→ **Task material**:
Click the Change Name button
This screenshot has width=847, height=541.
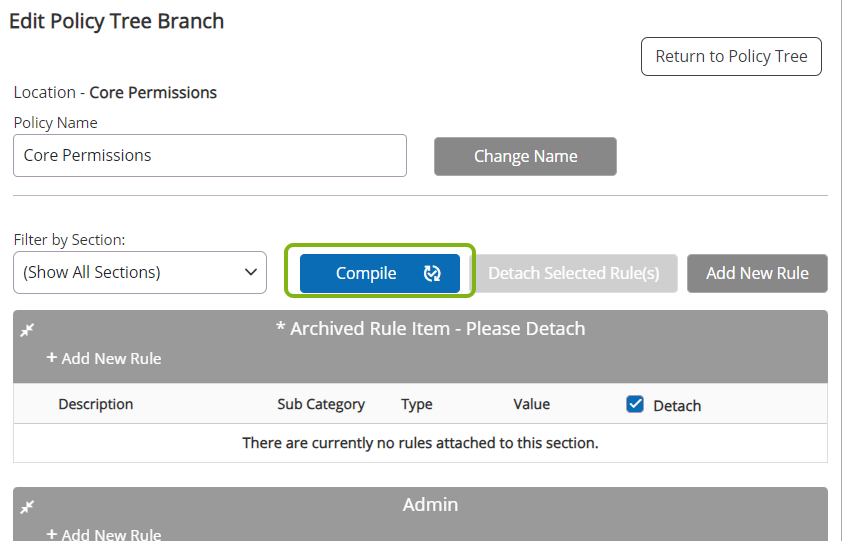coord(525,156)
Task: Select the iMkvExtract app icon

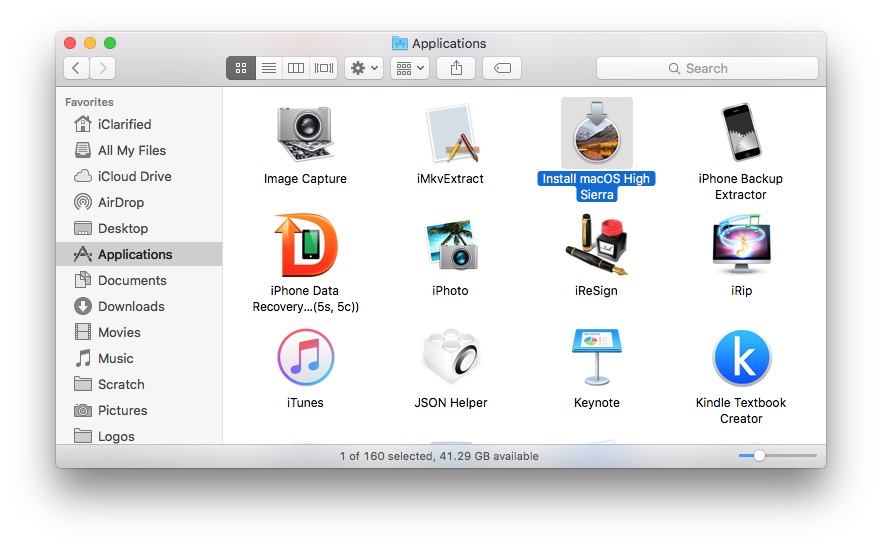Action: pyautogui.click(x=450, y=135)
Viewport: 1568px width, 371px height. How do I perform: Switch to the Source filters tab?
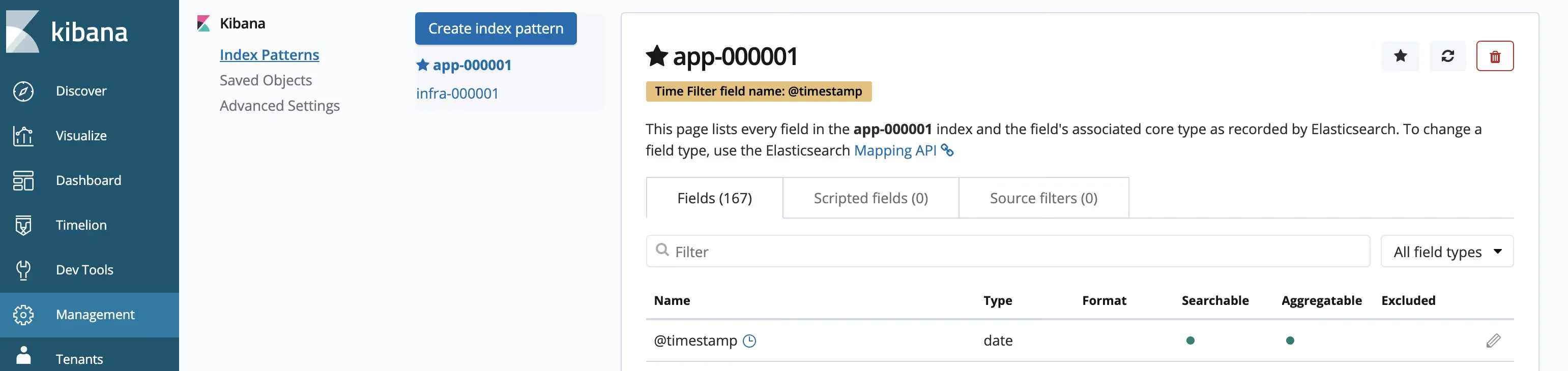(1042, 198)
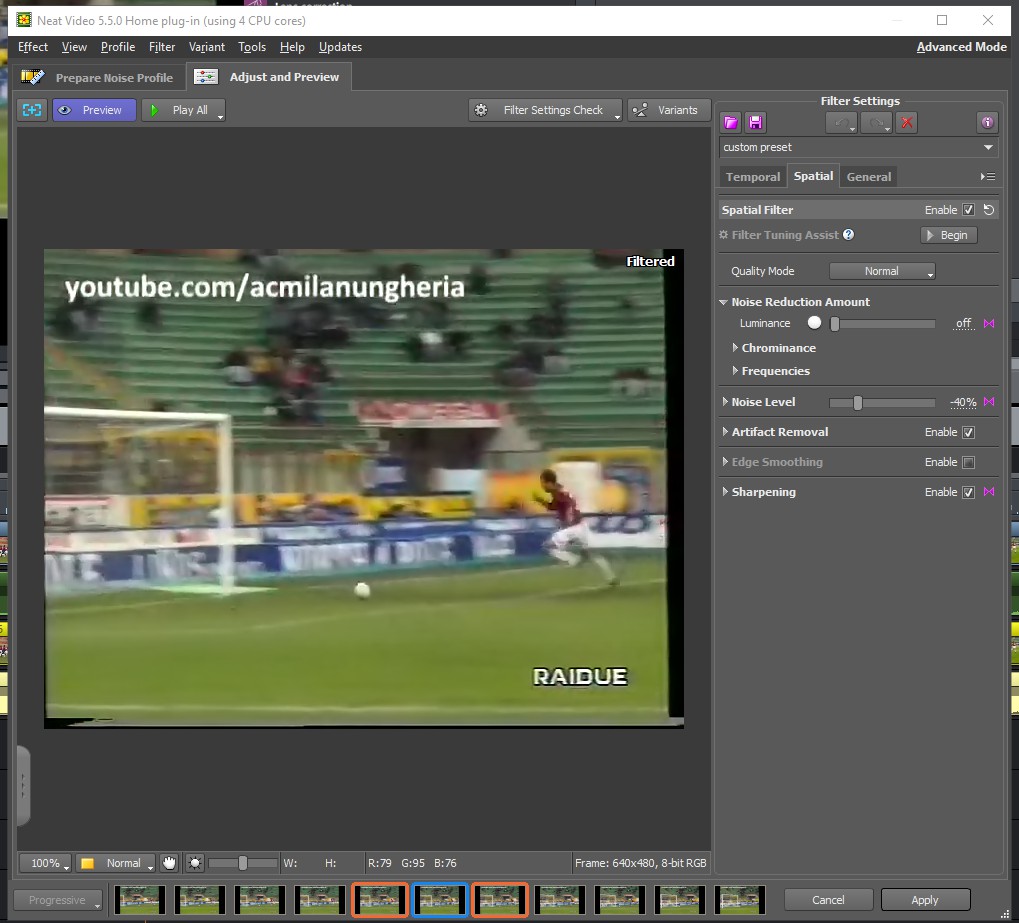
Task: Click the Apply button
Action: pos(924,900)
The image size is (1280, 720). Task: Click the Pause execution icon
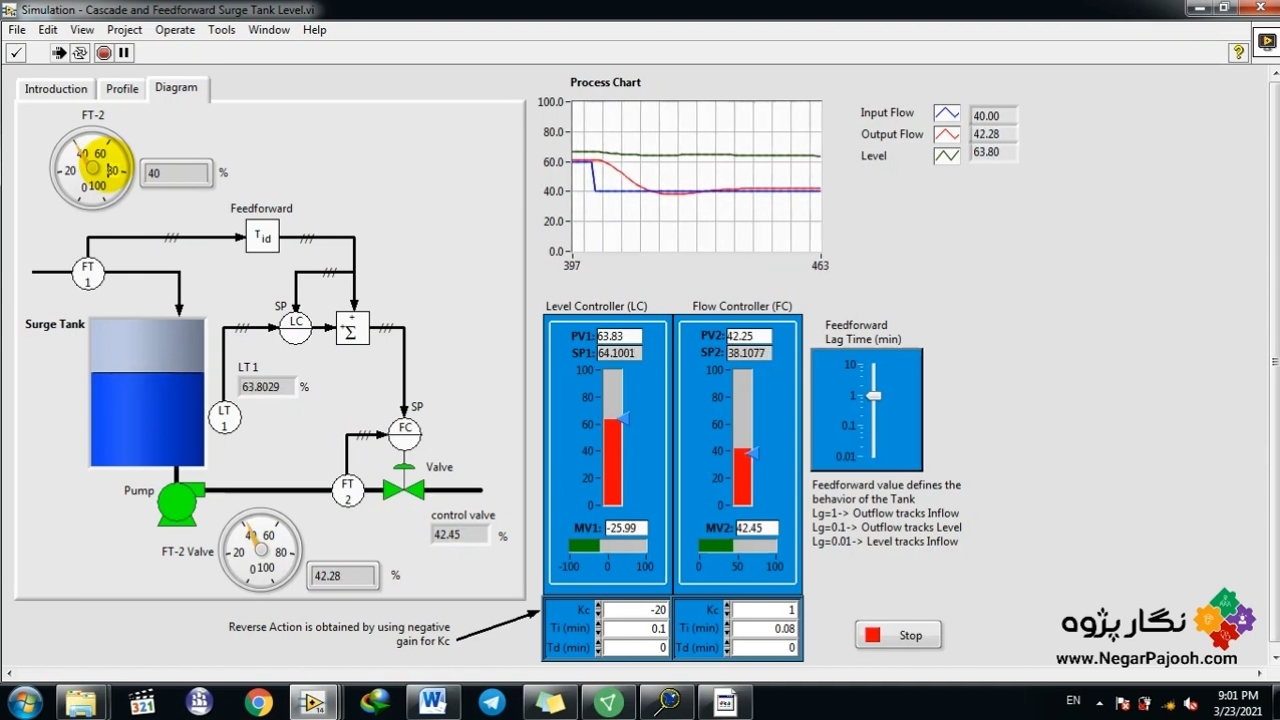click(124, 53)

→ **What to work on**:
Your answer must be the lines from the line containing "Task: Select the iMkvExtract app icon" through the final line of the data, written out exactly, both ends included and pictures left out.

→ **Task solution**:
Task: Select the iMkvExtract app icon

Action: pyautogui.click(x=450, y=135)
Viewport: 1568px width, 371px height. How do I perform: Switch to the Source filters tab?
(1042, 198)
Task: Click the Apply button
Action: pos(924,900)
The image size is (1280, 720). Task: Click the Pause execution icon
click(124, 53)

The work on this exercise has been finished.